Screenshot grounding data:
******

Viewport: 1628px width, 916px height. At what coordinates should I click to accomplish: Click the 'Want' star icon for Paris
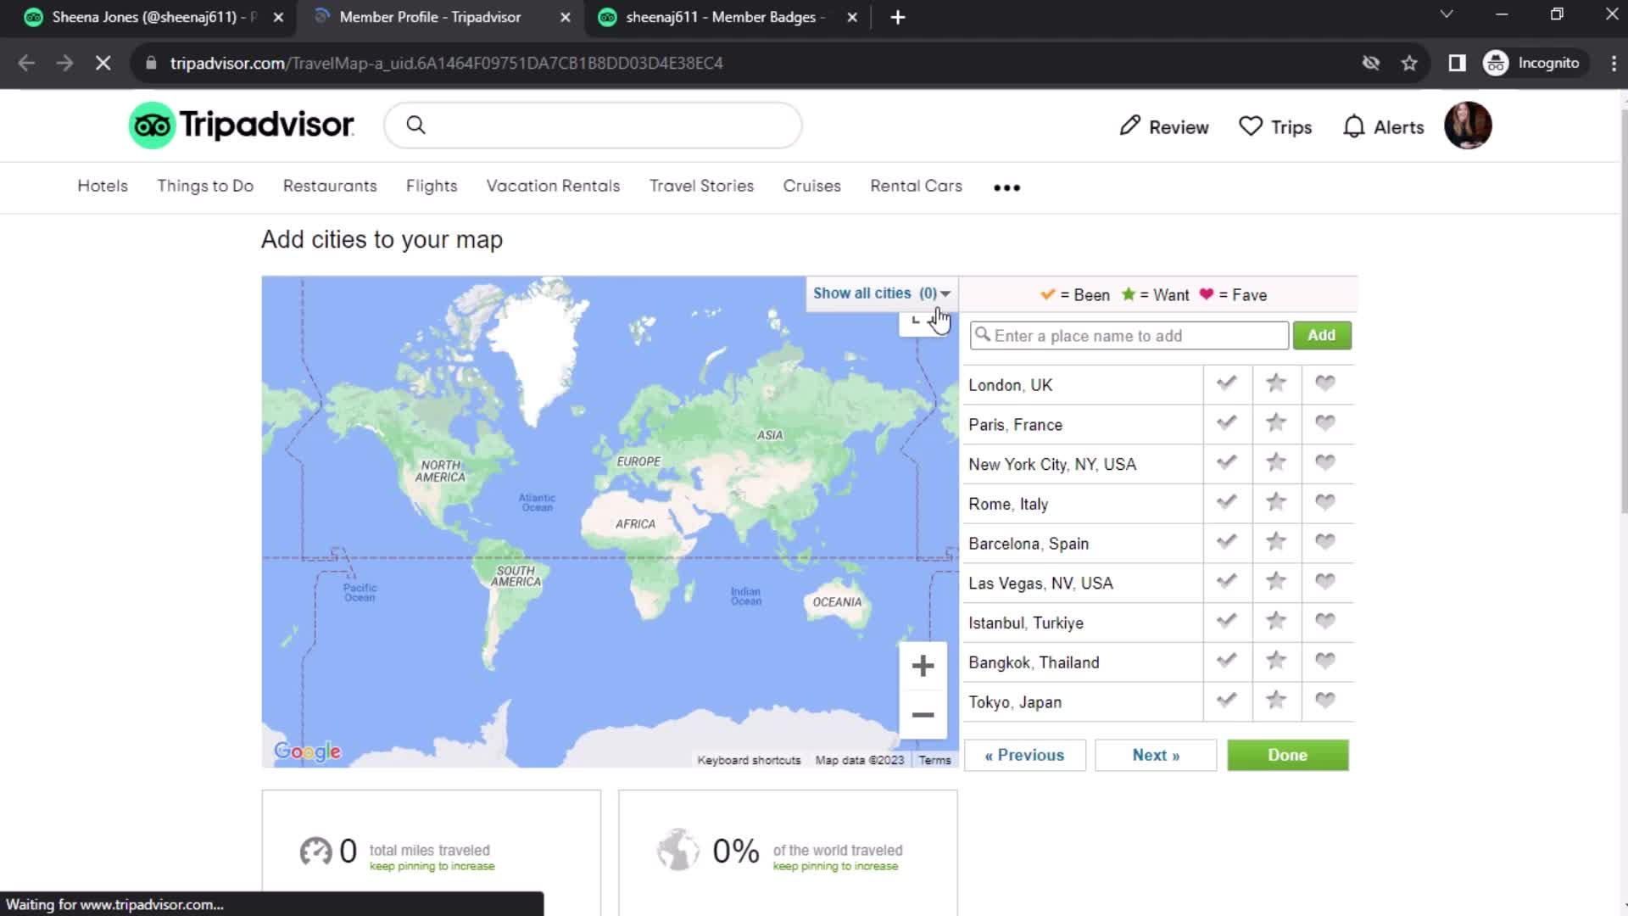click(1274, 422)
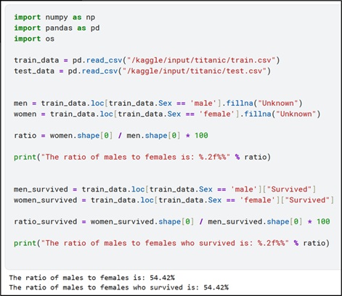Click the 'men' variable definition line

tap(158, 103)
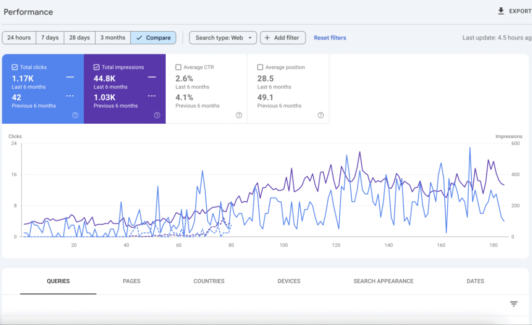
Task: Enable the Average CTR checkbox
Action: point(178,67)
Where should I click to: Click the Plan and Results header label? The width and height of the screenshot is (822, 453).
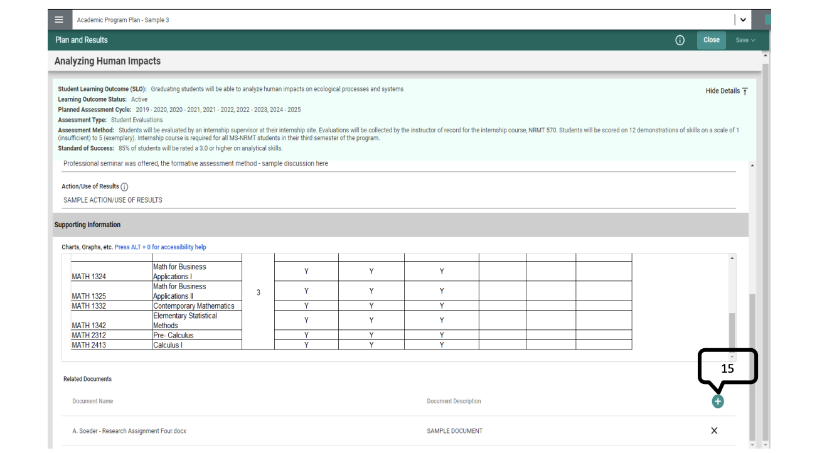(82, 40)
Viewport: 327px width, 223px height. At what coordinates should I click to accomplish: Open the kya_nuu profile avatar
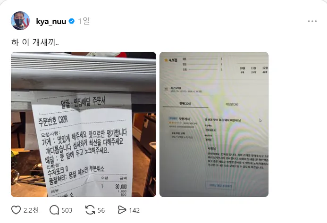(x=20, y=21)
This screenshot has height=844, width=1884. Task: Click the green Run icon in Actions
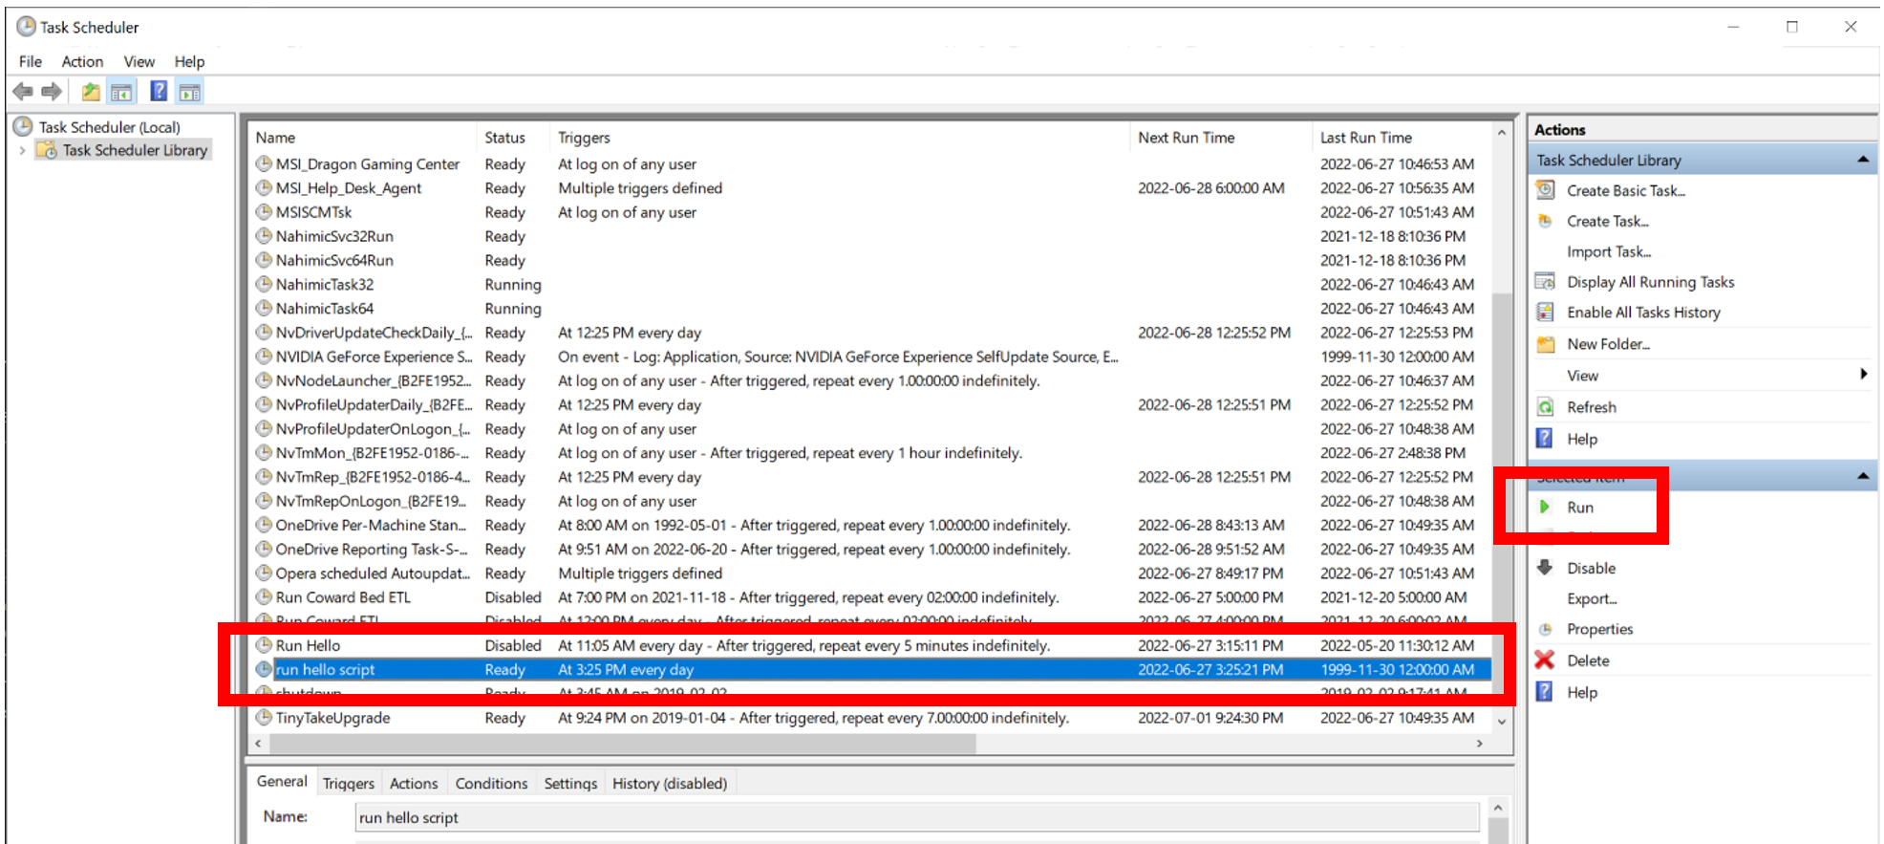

******

Please retype exactly the lines from the one containing "Where should I" to the last line of the records above, both included, without any pictures.

Where should I click to: Click the Plan and Results header label? The width and height of the screenshot is (822, 453).
(82, 40)
Viewport: 327px width, 223px height. At what coordinates should I click to accomplish: Open the kya_nuu profile avatar
(x=20, y=21)
This screenshot has height=844, width=1884. Task: Click the green Run icon in Actions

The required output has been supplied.